I've called for global leaders to focus on five urgent tasks: we must cut carbon emissions in cities; promote climate-smart agriculture; increase investment in renewable energy; set a predictable price for carbon; and end fossil fuel subsidies.

Some of these steps will prove politically challenging. Businesses don't want to pay more for energy, and people don't want fuel prices to rise. But now is the time for political leaders to show courage and do what it takes to keep our planet livable for future generations.

Now I know that Brown has had its own debate about how to take bold steps to fight climate change. I know, for instance, about the drive to divest all coal investments and I've read President Paxson's thoughtful response in deciding against doing that. I'm not here to make a judgement on this issue, but I must say that I am proud as an alumnus that students raised these difficult questions - and continue to raise them -- and that the community as a whole took them on. 
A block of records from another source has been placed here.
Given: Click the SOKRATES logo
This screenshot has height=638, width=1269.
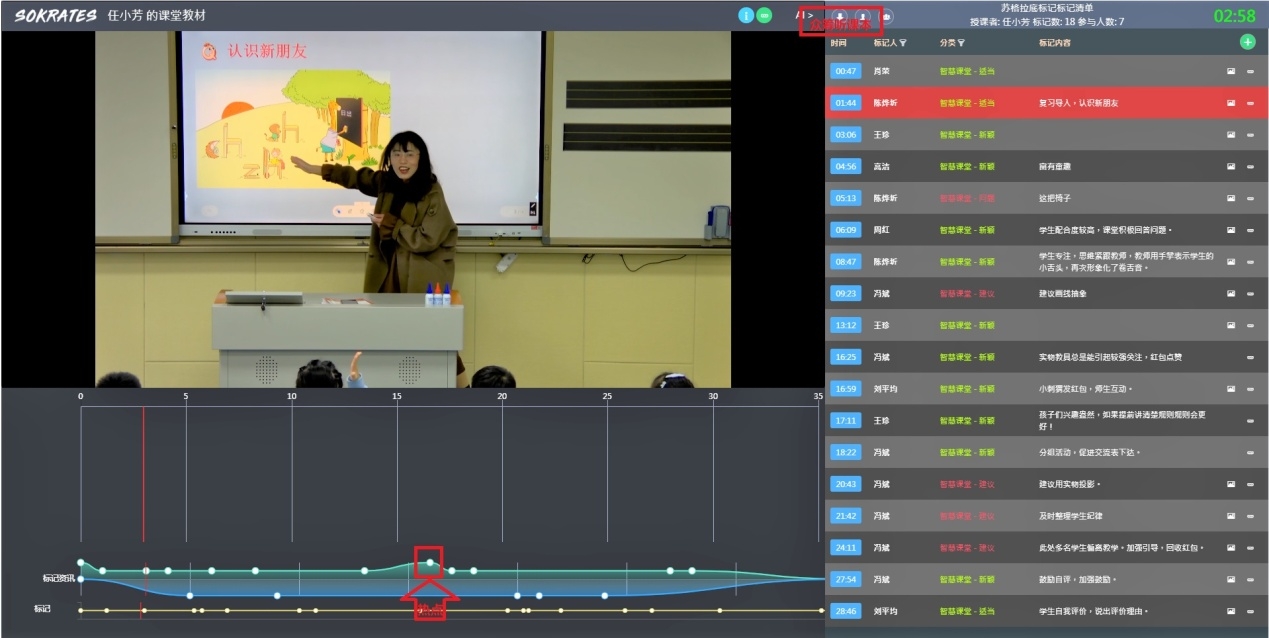Looking at the screenshot, I should click(x=55, y=15).
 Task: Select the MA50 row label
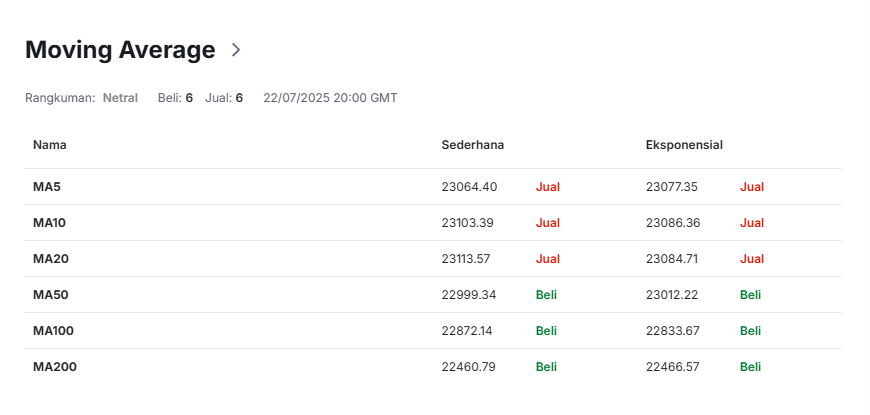pos(51,295)
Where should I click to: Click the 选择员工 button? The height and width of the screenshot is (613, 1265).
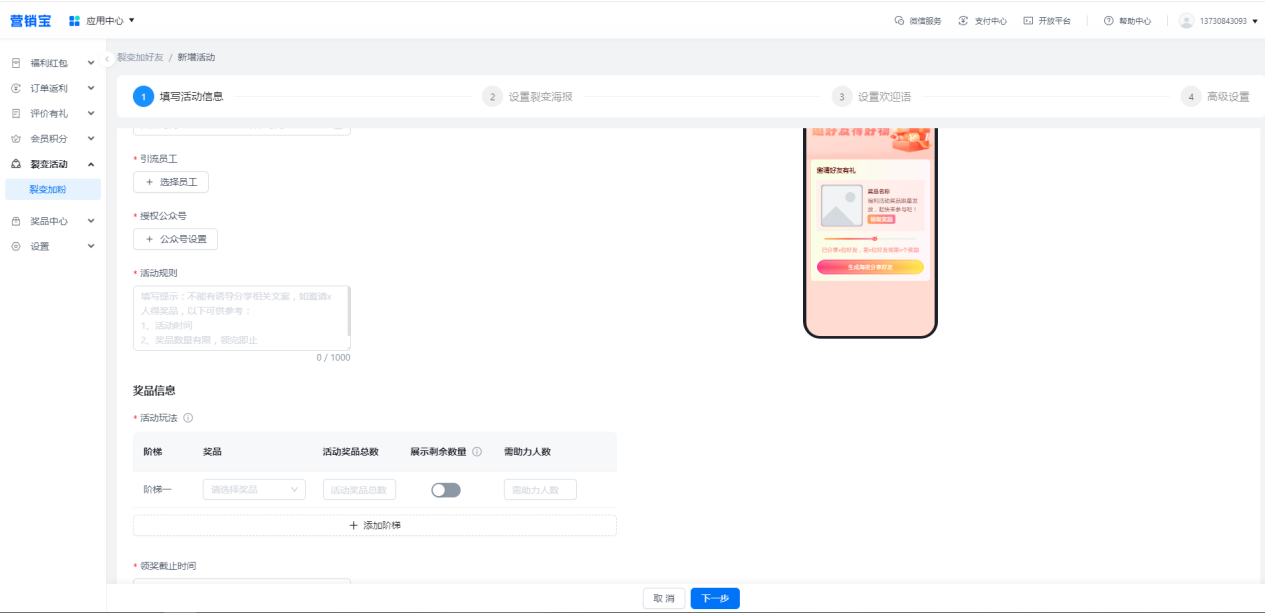click(x=171, y=182)
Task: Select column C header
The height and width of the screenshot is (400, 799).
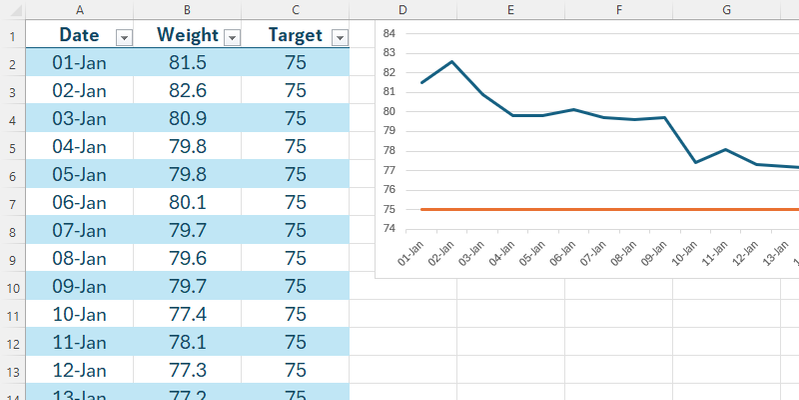Action: [295, 9]
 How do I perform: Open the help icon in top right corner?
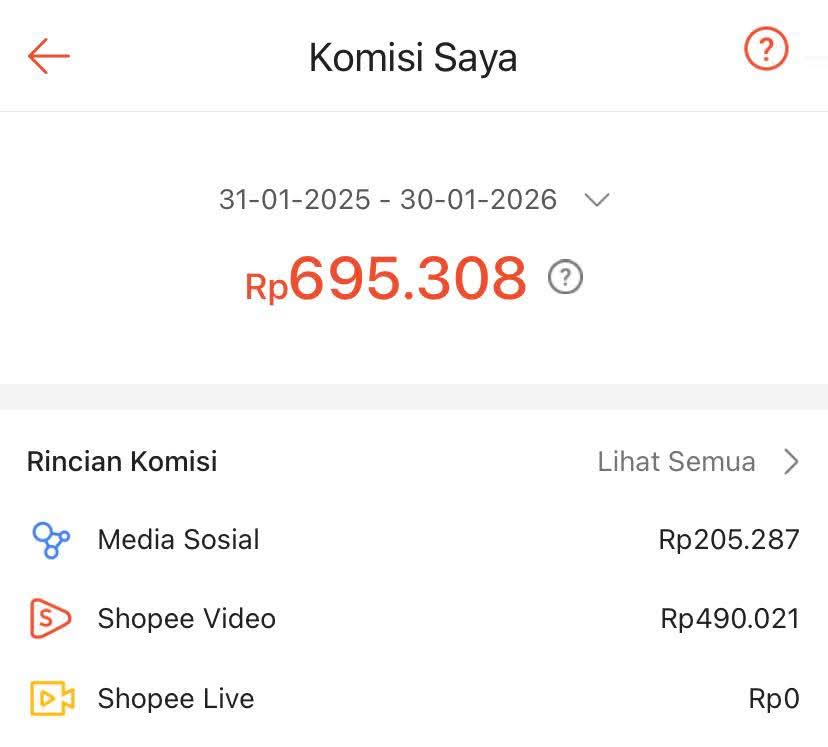[x=765, y=48]
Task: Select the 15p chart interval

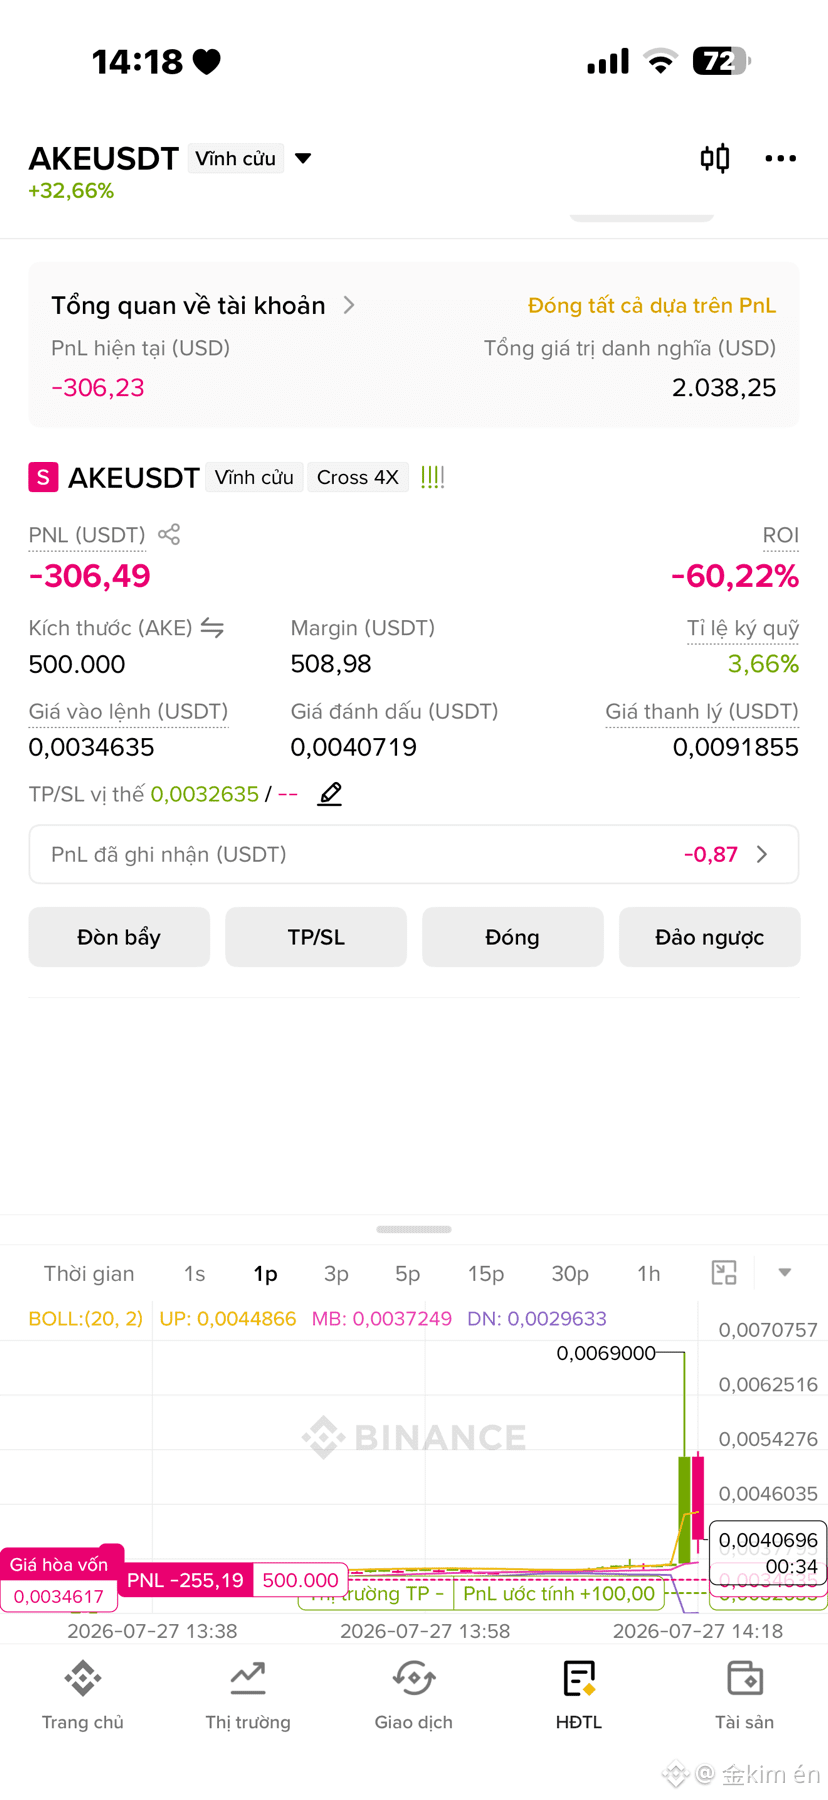Action: (486, 1273)
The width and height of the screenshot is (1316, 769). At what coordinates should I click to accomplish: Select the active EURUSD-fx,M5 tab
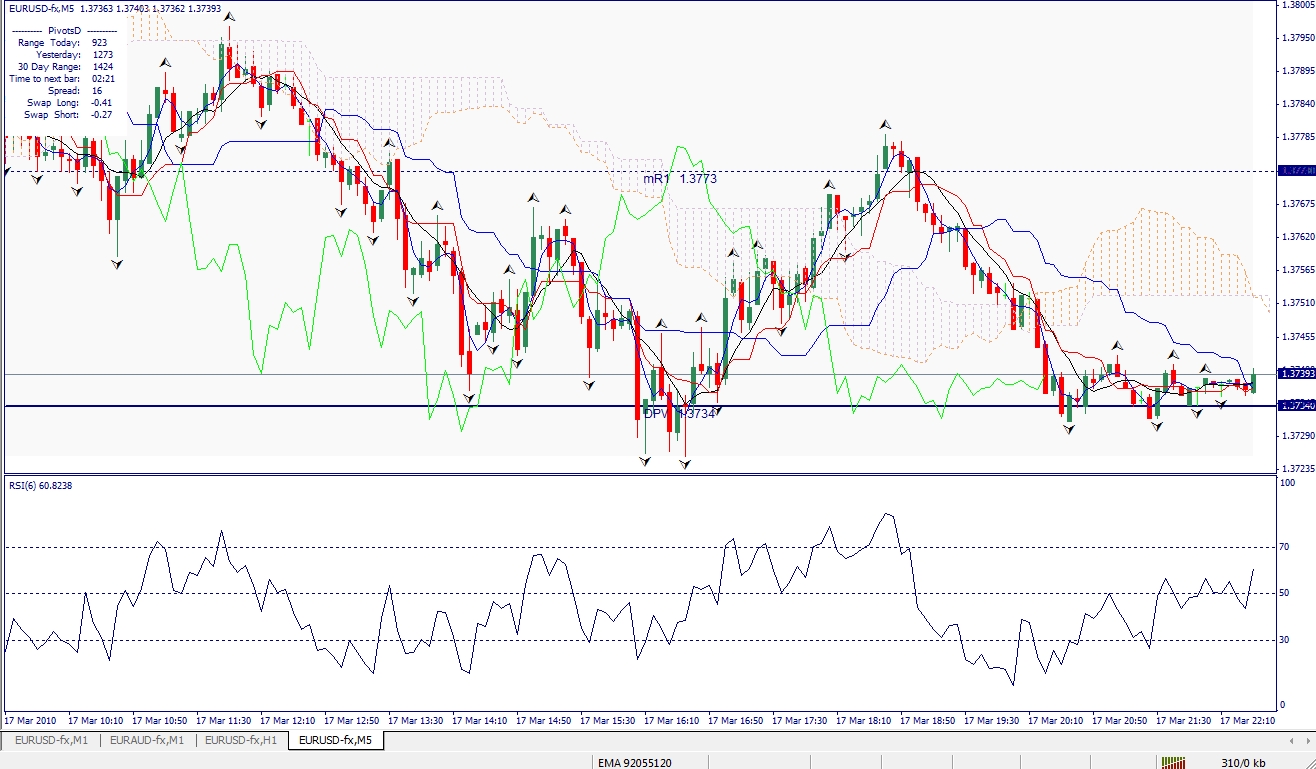tap(336, 741)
Whether it's climate change or ending poverty, maybe you have your own ideas about what needs to be done in the world and how you'll go about changing it. You may disagree with me and you may challenge my ideas about what needs to be done.  That's exactly the kind of bold thinking from young people that keeps this world moving forward. What I want you to remember is how you feel at this very moment in your lives: idealistic, driven, passionate, wanting to change the world.  You not only need to hold onto that, you need to act. When Dr. King talked about bending the arc of history, he didn't mean that we should be spectators who stand back and watch history unfold. He showed us through his own life that all of us must do our part to grab the arc of history and bend it toward justice with everything we have.

That's not all. Dr. King also talked about the value of time. In Dr. King's Letter from a Birmingham Jail, he expressed frustration with a white moderate, a self-professed friend of the Civil Rights movement, who advised Dr. King to slow down in his push for racial justice. The white moderate argued that quote "All Christians know that the colored people will receive equal rights eventually, but it is possible that you are in too great a religious hurry. It has taken Christianity almost two thousand years to accomplish what it has. The teachings of Christ take time to come to earth."  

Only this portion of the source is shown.